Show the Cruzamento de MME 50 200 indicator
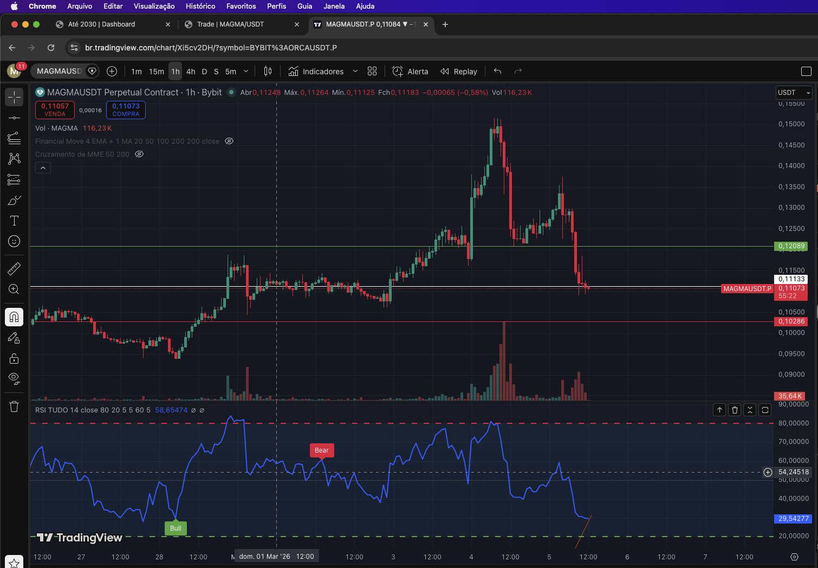click(139, 154)
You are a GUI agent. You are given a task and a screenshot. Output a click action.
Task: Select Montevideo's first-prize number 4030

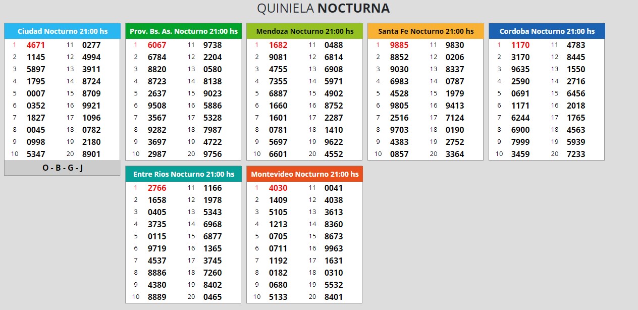(x=278, y=188)
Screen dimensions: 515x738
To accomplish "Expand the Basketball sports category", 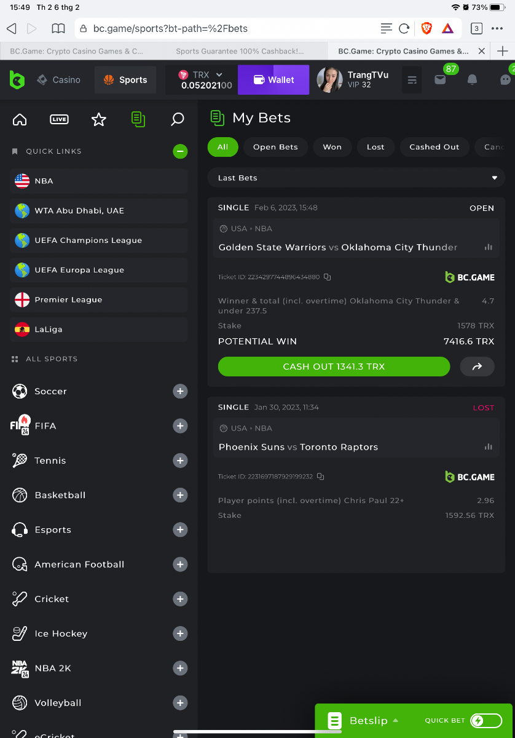I will (180, 495).
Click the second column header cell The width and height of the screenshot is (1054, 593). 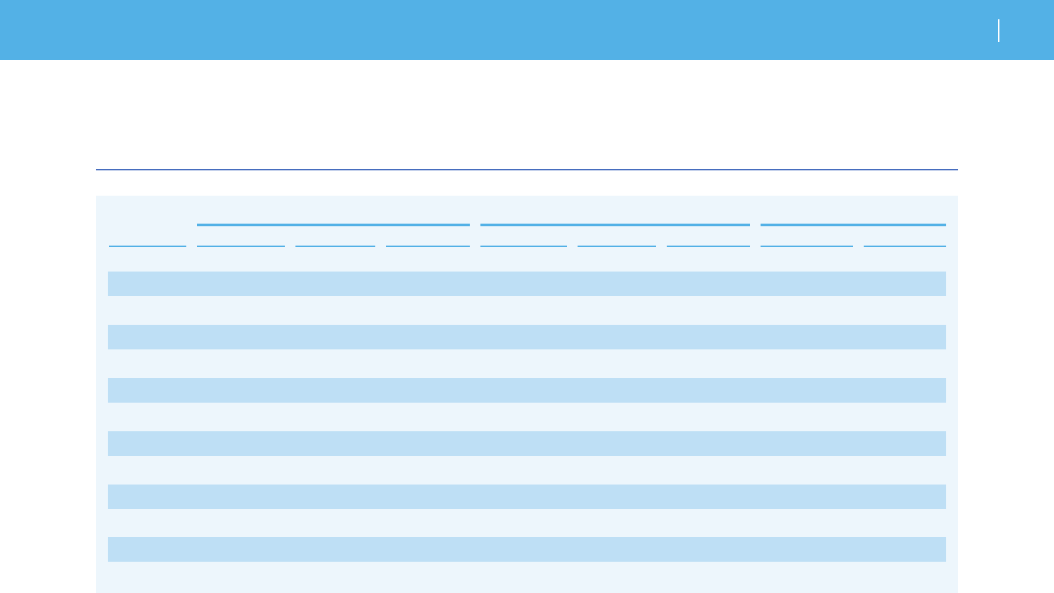(240, 238)
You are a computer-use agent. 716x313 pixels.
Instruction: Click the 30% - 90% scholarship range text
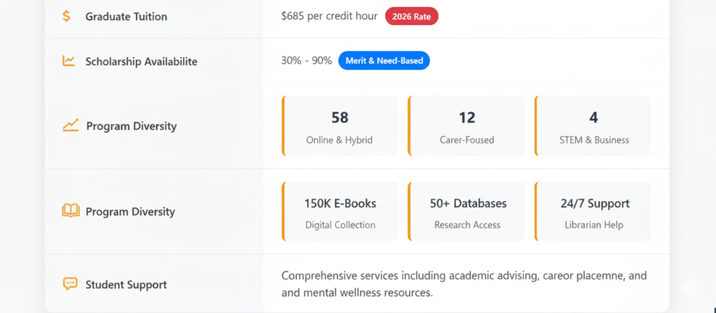(x=306, y=61)
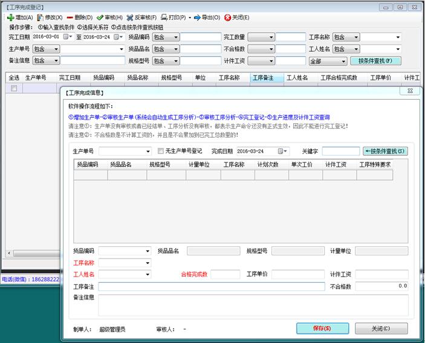Click the 工序备注 column header
The width and height of the screenshot is (425, 343).
coord(264,78)
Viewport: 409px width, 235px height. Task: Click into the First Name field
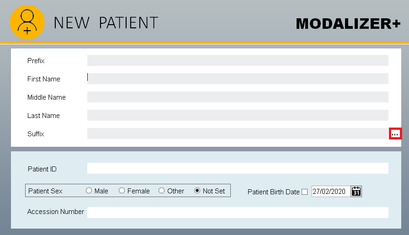[238, 79]
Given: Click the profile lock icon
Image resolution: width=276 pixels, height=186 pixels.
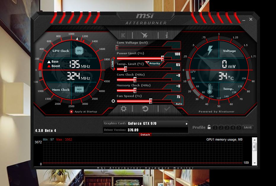Looking at the screenshot, I should click(x=209, y=127).
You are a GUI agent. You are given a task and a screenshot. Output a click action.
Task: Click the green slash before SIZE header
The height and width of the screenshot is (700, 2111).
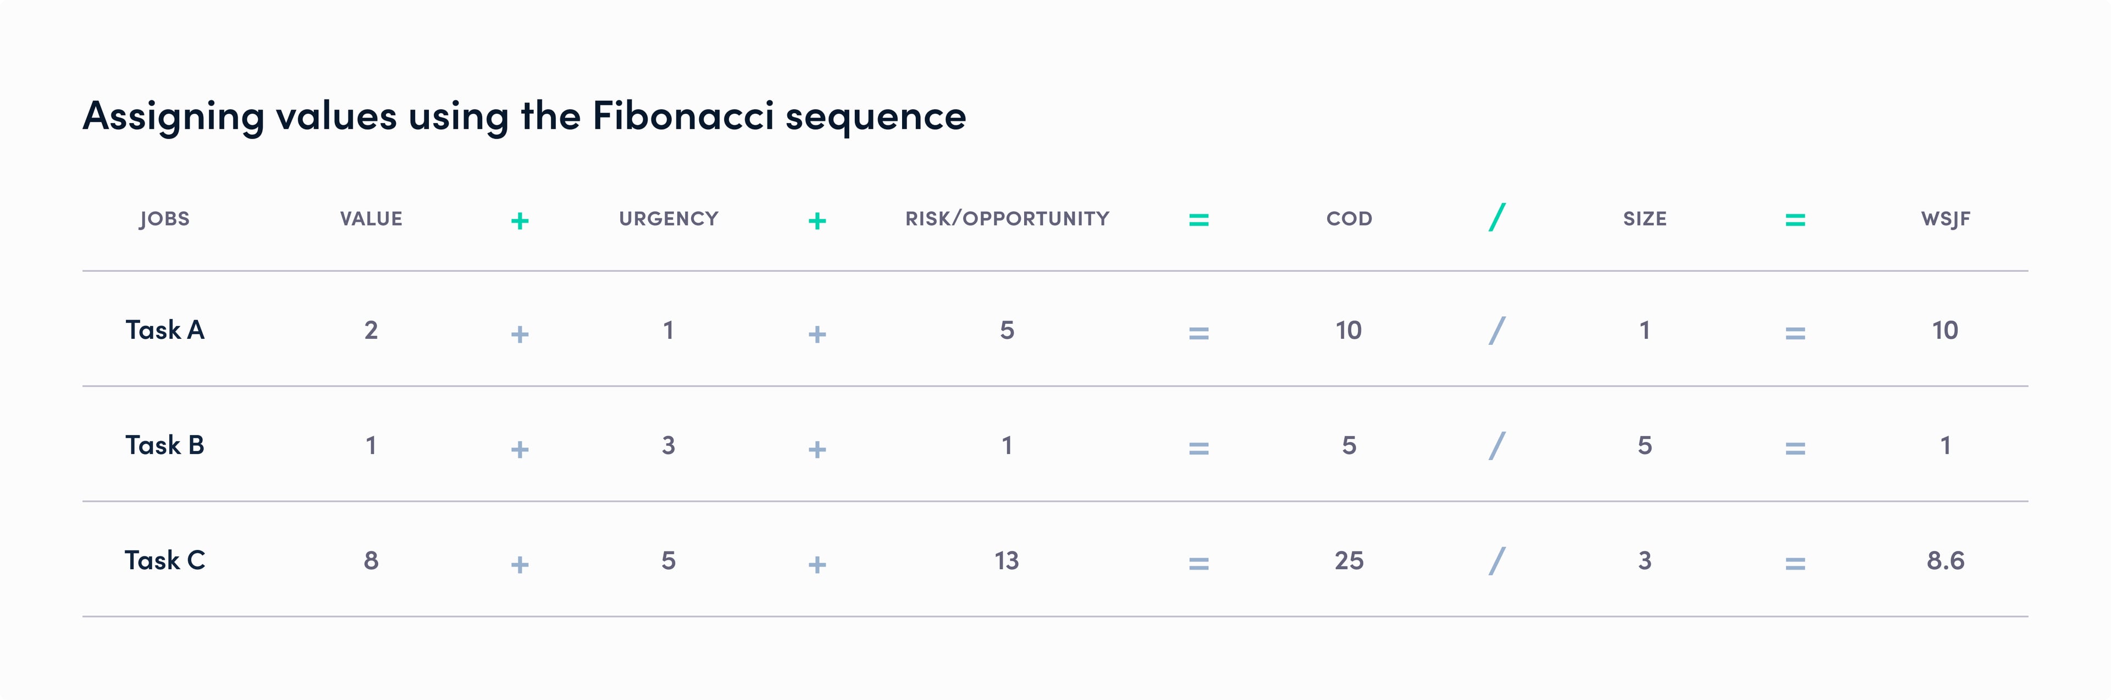(1497, 218)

------------------------------------

- _Aim of the task_
Write out exactly the lines from the one containing "Instruction: Click the" through the last line of the records above, both ends included, and leave out any pictures.

- _Response area_
Instruction: Click the 30% - 90% scholarship range text
(x=306, y=61)
Click the 工序备注 column header
The width and height of the screenshot is (425, 343).
coord(264,78)
Viewport: 409px width, 235px height. Task: Click into the First Name field
[238, 79]
Given: Click the profile lock icon
Image resolution: width=276 pixels, height=186 pixels.
Looking at the screenshot, I should click(x=209, y=127).
You are a GUI agent. You are given a task and a screenshot. Output a click action.
Task: Click the green slash before SIZE header
The height and width of the screenshot is (700, 2111).
(1497, 218)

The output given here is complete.